No es casualidad que esta sea la órbita elegida para el próximo Lunar Gateway, un puesto de avanzada orbital que permitirá a la NASA y sus socios establecer una presencia a largo plazo en la Luna. Esta órbita tendría el beneficio adicional de “permitir que Gateway tenga comunicaciones óptimas con futuras misiones Artemis que operen en la superficie lunar, así como de regreso a la Tierra”, dijo Elwood Agasid, subdirector del programa de Tecnología de Naves Espaciales Pequeñas en el Centro de Investigación Ames de la NASA. “Esto podría desbloquear nuevas oportunidades para futuros esfuerzos de exploración y ciencia lunar”.

Esta misión de 13,7 millones de dólares financiada por la NASA, conocida formalmente como Experimento de Navegación y Operaciones de Tecnología del Sistema de Posicionamiento Autónomo Cislunar, es una prueba de confianza para ver cómo le va a la nave espacial en esta órbita, y también para probar un sistema de navegación autónomo desarrollado por Advanced Space. Otros socios privados de la NASA para la misión CAPSTONE incluyen Tyvak Nano-Satellite Systems, que es responsable de la plataforma cubesat, y Stellar Explorations, que proporciona el sistema de propulsión de CAPSTONE.

Se espera que CAPSTONE se lance a finales de este mes sobre un cohete Electron, que partirá del Complejo de Lanzamiento 1 de Rocket Lab en Nueva Zelanda. Rocket Lab apareció en los titulares a principios de este mes al usar un helicóptero para atrapar un cohete propulsor que caía, pero este lanzamiento representa un nuevo desafío, ya que marca el primer intento de la compañía de lanzar una carga útil más allá de la órbita terrestre baja. La misión también verá el primer uso de la segunda etapa Photon de Rocket Lab, que enviará el cubesat en su trayectoria hacia la Luna. CAPSTONE dará la vuelta a la Tierra en órbitas cada vez más amplias hasta que logre una órbita de transferencia con la Luna, en un viaje que tardará aproximadamente cuatro meses en completarse.

Image: NASA/Daniel Rutter
Image: NASA/Daniel Rutter

“CAPSTONE se controlará y mantendrá con precisión y se beneficiará enormemente de la física casi estable de su órbita de halo casi rectilínea”, dijo Agasid. “Las quemas [una serie de maniobras de ‘limpieza’] se cronometrarán para dar a la nave espacial un impulso adicional a medida que aumenta el impulso de forma natural; esto requiere mucho menos combustible de lo que requeriría una órbita más circular”.

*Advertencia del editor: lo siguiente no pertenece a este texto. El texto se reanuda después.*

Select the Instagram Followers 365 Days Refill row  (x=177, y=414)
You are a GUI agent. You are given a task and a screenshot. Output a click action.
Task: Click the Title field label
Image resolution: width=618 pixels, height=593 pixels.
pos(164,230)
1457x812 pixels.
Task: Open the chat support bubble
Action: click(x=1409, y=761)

Los modelos sugieren que NRHO es ideal para naves espaciales, pero CAPSTONE “ayudará a reducir el riesgo para futuras naves espaciales mediante la validación de tecnologías de navegación innovadoras y la verificación de la dinámica de esta órbita en forma de halo”, según la NASA. De hecho, un puesto de avanzada lunar en NRHO sería grandioso, ya que facilitaría que las misiones terrestres alcancen la superficie dado el paso orbital cercano. Como dice la NASA, esta órbita única debería proporcionar “un camino altamente eficiente hacia la superficie de la Luna y de regreso”. Los objetivos específicos de la misión incluyen el estudio y la caracterización de la orientación orbital única y la confirmación de los requisitos de potencia y propulsión para permanecer en esa órbita.

La sonda CAPSTONE tendrá dos computadoras de vuelo dedicadas, una de las cuales es el Sistema de Posicionamiento Autónomo Cislunar (CAPS) desarrollado por Advanced Space. CAPS hará posible que el cubesat determine su ubicación orbital precisa, y funciona haciendo referencia a la ubicación del Lunar Reconnaissance Orbiter (LRO) de la NASA, que ha estado dando vueltas alrededor de la Luna desde 2009.

Los datos recopilados por este enlace cruzado permitirán que CAPSTONE mida su distancia desde LRO y “qué tan rápido cambia la distancia entre los dos, lo que a su vez determina la posición de CAPSTONE en el espacio”, dice la NASA. Esta será la primera demostración de un sistema de navegación de naves espaciales peer-to-peer y, si funciona, CAPS hará posible que las naves espaciales determinen sus posiciones en el espacio con la ayuda de estaciones terrestres en la Tierra.

Los mejores regalos a menudo vienen en paquetes pequeños, pero si esta misión tiene éxito, podría resultar en el Lunar Gateway, un gran regalo que podría permitir una presencia a largo plazo alrededor de la Luna y también servir como una estación de paso para futuros viajes a Marte.